In a progressive move, the Kerala High Court was the first among the High Courts to open up its virtual hearings to the public.

As the COVID-19 situation in the State improved, the Court eventually started to function at full strength in a hybrid manner, with some of the Benches sitting in physical courts whereas other judges took up matters through video conferencing.

However, it remains to be seen whether there would be any change in this arrangement after it came to light that a COVID-19 positive police officer had entered the Court premises recently to hand over certain files to the Court.

Following this development, the KHCAA had also written to the Kerala High Court Chief Justice, urging that the High Court's physical sittings be discontinued at least until June 30 as a precautionary measure.

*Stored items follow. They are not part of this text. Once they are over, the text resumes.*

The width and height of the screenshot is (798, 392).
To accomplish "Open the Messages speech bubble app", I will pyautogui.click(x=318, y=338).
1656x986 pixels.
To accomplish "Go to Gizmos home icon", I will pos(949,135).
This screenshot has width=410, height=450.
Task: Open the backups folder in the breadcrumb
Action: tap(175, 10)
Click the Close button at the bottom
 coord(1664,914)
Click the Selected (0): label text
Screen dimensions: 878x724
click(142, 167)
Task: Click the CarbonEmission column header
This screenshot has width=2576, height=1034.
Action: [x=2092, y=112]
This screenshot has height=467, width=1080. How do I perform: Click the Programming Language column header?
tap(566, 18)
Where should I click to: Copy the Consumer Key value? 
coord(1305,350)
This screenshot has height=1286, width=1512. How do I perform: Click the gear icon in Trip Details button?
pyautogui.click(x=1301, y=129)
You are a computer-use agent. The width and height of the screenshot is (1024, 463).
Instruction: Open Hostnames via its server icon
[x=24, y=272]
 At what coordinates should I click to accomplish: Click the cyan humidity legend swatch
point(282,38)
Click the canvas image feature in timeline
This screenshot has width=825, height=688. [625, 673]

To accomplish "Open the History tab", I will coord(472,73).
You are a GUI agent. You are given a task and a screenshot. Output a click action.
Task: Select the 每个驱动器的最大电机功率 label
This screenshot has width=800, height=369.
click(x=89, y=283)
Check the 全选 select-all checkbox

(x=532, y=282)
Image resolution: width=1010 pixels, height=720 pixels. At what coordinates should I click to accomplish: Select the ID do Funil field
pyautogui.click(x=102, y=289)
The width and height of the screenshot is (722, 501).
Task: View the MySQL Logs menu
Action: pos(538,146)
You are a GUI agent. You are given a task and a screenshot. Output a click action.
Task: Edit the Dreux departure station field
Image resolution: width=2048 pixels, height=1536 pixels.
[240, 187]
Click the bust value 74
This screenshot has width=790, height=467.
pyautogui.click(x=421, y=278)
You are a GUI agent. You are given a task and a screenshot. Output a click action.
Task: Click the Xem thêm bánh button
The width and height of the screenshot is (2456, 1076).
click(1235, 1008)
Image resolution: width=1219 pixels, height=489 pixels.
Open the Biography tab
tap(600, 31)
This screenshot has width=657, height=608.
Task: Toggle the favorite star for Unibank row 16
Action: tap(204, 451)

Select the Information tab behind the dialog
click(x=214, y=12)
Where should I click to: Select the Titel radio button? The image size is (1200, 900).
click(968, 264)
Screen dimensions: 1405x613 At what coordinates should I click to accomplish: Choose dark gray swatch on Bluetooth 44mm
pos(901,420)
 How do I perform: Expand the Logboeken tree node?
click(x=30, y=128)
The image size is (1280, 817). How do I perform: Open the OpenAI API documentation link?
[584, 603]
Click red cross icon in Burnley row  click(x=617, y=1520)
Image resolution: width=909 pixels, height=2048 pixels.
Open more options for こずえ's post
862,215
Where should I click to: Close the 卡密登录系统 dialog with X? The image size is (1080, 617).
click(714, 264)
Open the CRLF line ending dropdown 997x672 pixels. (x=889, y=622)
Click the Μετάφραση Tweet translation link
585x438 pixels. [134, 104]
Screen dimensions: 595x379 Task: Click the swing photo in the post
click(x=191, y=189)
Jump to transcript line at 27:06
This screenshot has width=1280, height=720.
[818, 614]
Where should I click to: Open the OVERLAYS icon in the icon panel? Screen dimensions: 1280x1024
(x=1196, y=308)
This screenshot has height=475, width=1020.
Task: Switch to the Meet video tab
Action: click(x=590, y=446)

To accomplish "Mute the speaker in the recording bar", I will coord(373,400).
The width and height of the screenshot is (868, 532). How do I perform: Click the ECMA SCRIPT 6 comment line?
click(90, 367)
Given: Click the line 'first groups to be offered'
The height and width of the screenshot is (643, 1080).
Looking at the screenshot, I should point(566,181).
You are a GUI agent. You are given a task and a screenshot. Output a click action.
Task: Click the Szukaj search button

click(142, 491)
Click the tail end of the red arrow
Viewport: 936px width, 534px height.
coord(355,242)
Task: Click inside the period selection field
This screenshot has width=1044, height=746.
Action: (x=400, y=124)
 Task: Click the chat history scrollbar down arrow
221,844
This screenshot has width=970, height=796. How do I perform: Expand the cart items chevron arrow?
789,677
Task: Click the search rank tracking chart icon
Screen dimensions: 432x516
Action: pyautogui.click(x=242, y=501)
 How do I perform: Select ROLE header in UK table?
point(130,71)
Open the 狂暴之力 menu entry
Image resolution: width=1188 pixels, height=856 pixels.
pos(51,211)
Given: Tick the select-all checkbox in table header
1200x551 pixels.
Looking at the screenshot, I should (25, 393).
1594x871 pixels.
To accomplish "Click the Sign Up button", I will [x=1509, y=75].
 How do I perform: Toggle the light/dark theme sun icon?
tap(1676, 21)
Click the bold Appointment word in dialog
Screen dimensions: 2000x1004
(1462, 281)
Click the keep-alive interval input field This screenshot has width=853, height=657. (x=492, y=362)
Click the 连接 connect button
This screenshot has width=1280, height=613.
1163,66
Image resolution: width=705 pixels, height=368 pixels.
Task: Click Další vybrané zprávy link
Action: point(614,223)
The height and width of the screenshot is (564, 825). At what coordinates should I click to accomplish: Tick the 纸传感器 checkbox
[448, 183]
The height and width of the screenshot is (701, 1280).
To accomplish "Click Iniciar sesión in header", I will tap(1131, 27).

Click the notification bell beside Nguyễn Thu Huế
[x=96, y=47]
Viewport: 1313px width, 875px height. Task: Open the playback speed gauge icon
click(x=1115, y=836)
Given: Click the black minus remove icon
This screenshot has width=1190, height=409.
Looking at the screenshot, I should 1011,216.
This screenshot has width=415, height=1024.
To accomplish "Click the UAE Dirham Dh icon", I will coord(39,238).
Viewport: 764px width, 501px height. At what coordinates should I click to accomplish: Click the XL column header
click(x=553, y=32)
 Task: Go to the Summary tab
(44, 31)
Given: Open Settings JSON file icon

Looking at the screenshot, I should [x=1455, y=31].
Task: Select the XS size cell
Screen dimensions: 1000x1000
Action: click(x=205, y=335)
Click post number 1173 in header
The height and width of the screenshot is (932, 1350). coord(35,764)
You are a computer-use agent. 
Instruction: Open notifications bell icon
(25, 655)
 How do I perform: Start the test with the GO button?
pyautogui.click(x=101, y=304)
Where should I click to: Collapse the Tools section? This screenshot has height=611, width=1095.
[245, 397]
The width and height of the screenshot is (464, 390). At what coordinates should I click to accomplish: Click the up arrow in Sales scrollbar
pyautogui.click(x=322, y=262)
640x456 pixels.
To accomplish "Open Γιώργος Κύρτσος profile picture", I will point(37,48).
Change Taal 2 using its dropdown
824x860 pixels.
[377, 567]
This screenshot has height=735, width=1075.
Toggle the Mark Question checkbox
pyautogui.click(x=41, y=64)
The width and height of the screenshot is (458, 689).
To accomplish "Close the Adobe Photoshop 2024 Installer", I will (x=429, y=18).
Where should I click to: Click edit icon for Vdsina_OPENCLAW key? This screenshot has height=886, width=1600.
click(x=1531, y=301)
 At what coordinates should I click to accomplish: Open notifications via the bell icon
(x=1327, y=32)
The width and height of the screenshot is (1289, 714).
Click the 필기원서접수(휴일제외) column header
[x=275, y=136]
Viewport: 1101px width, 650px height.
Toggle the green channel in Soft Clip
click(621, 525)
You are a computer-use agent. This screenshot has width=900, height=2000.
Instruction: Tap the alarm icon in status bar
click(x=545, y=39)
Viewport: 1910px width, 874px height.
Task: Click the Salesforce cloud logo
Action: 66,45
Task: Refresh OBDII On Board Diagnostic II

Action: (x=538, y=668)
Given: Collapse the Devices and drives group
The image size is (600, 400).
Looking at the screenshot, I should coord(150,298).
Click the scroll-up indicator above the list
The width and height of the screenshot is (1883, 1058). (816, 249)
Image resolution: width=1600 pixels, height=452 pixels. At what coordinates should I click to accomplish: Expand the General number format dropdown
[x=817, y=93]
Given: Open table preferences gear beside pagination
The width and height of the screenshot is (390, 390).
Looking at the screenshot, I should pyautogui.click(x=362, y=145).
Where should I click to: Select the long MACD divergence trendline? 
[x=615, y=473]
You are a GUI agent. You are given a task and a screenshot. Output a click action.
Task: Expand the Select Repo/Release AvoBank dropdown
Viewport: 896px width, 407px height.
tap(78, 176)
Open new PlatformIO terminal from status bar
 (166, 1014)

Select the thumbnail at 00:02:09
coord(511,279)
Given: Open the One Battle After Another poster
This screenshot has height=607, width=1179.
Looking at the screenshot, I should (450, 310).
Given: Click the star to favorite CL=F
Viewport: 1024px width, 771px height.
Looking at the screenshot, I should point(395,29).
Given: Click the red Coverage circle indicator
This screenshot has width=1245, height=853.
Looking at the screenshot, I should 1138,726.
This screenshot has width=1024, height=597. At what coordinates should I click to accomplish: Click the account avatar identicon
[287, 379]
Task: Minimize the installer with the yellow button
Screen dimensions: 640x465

The Madras High Court also provides details to join the video conference hearings being conducted for urgent matters by most Benches of the Court, in the cause lists published by it. The High Court had scaled up the number of Benches sitting to hear cases, and even moved towards allowing judges to enter the court premises to conduct virtual hearings while sitting in Court as May drew to a close.

However, after three judges of the Chennai Bench tested positive for COVID-19, the Court went back to hearing only urgent matters with a limited number of judges.

A Bench of the Bombay High Court conducted a pilot open-access video conference hearing on April 9. However, the experiment has not been undertaken again since.

While the Karnataka High Court’s video conference hearings are not available for viewing by the general public, the Court has been allowing certain sections of the media to attend the same for the reporting of court proceedings.